The other day I got a renewal notice from Go daddy about my domain name.
Honestly, I started to wonder if it was worth paying to keep my website name because it's been YEARS since I've written on here (are blogs even a thing anymore??)
 I love writing but I've always gone back and forth with how much to share on the www. Even more so after we had babies.
However, I've decided it's a much needed outlet for me & I really don't care who reads it (and who doesn't.) That sounds harsh, but I just mean I write as a type of therapy and it's okay with me if people aren't interested in what I have to say.

SOOOO much has changed since I last shared on here.
We've had another baby (who's now almost 2!)
Our sweet FOUR year old started pre-school.
We "quit" traditional ministry.
We moved to the Mountains.
We built an incredible home.
We got pregnant with our 3rd sweet baby & had to say goodbye too soon.
The Lord has met me in a place of grief. He's revealed a sense of joy within sorrow that I have never experienced before. 
I've started counseling again.
We both turned the b i g 3 0
We've made new friends, reunited with old, and kept in touch with the true.


In time, I want to write specifically about each of these things.
I'm in a place where I am trying to (unapologetically) be ME.
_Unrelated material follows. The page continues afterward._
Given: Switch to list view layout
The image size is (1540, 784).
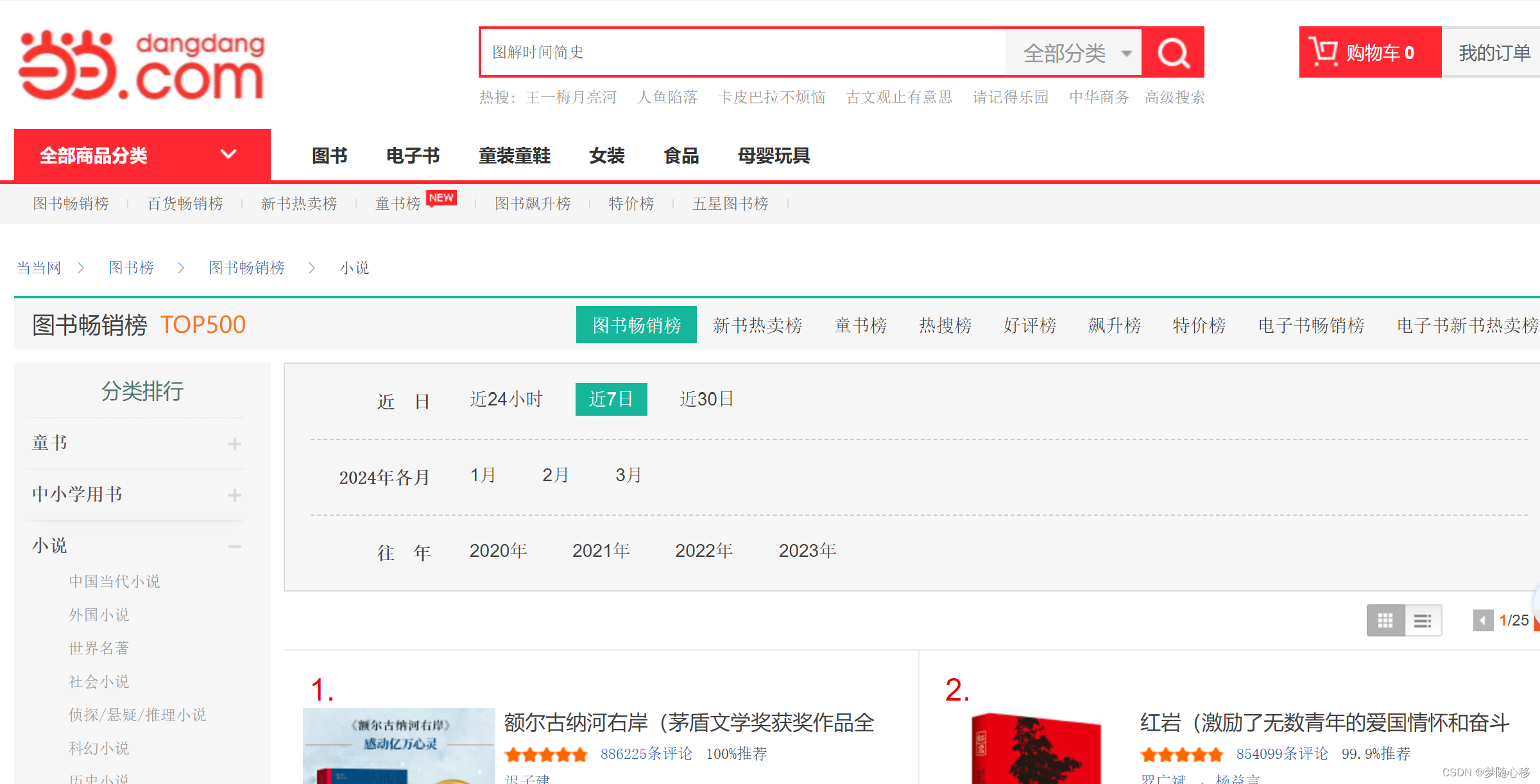Looking at the screenshot, I should coord(1423,620).
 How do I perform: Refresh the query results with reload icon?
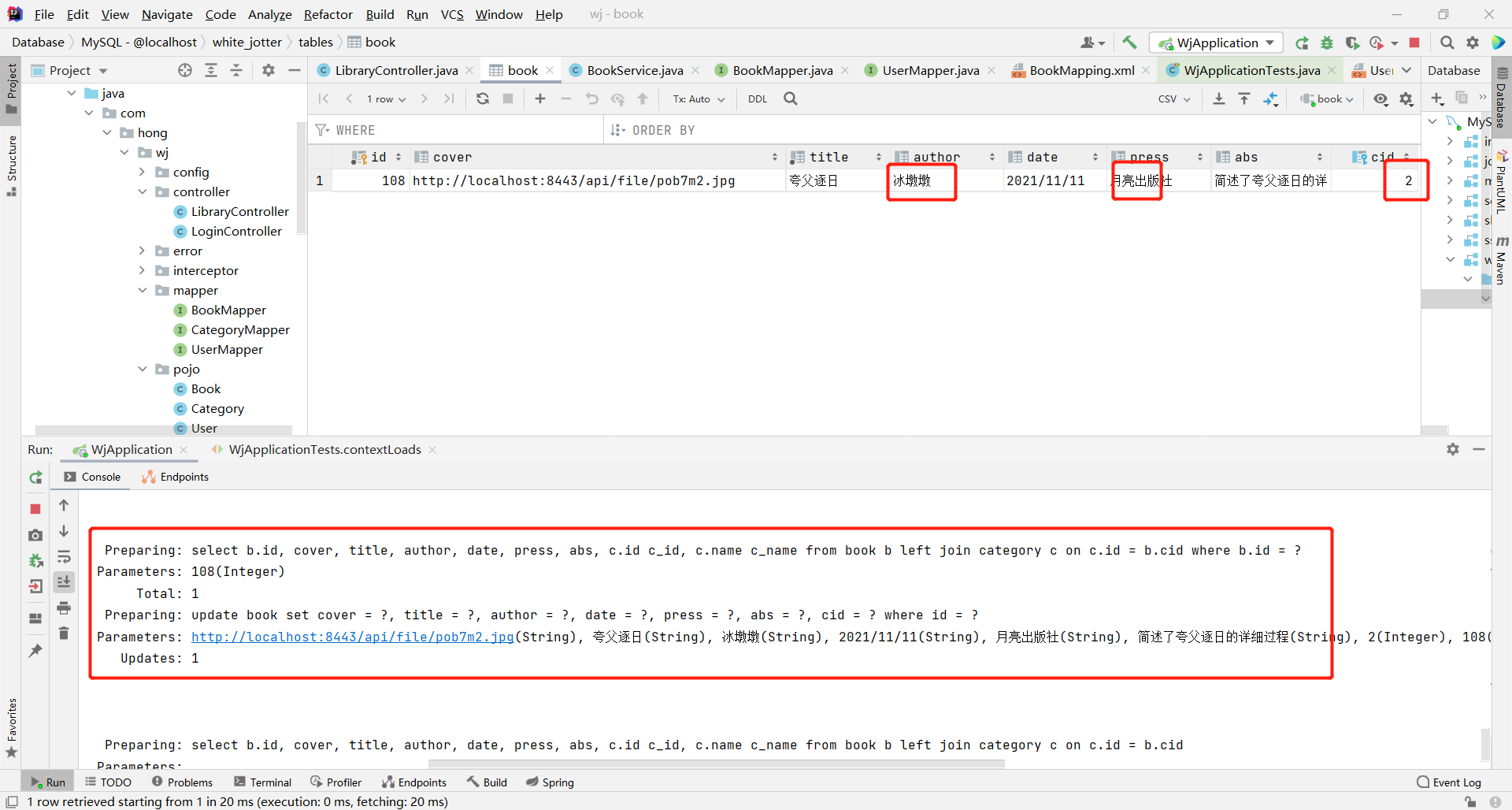click(x=484, y=98)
I want to love the things that I love, grieve the way that I grieve.
I want to parent the way Nathan & I think is best without feeling bad about it and constantly questioning every thought & decision.
I say trying, because honestly, I'm insecure and always wondering if how I think, react, grieve, hope, hurt, feel- is wrong. This has been a life long battle, and I'm not ashamed to say, something I hashed out with a counselor for quite a bit of time in my 20's.
But writing helps me process and it's my hope it can be an outlet for me once again.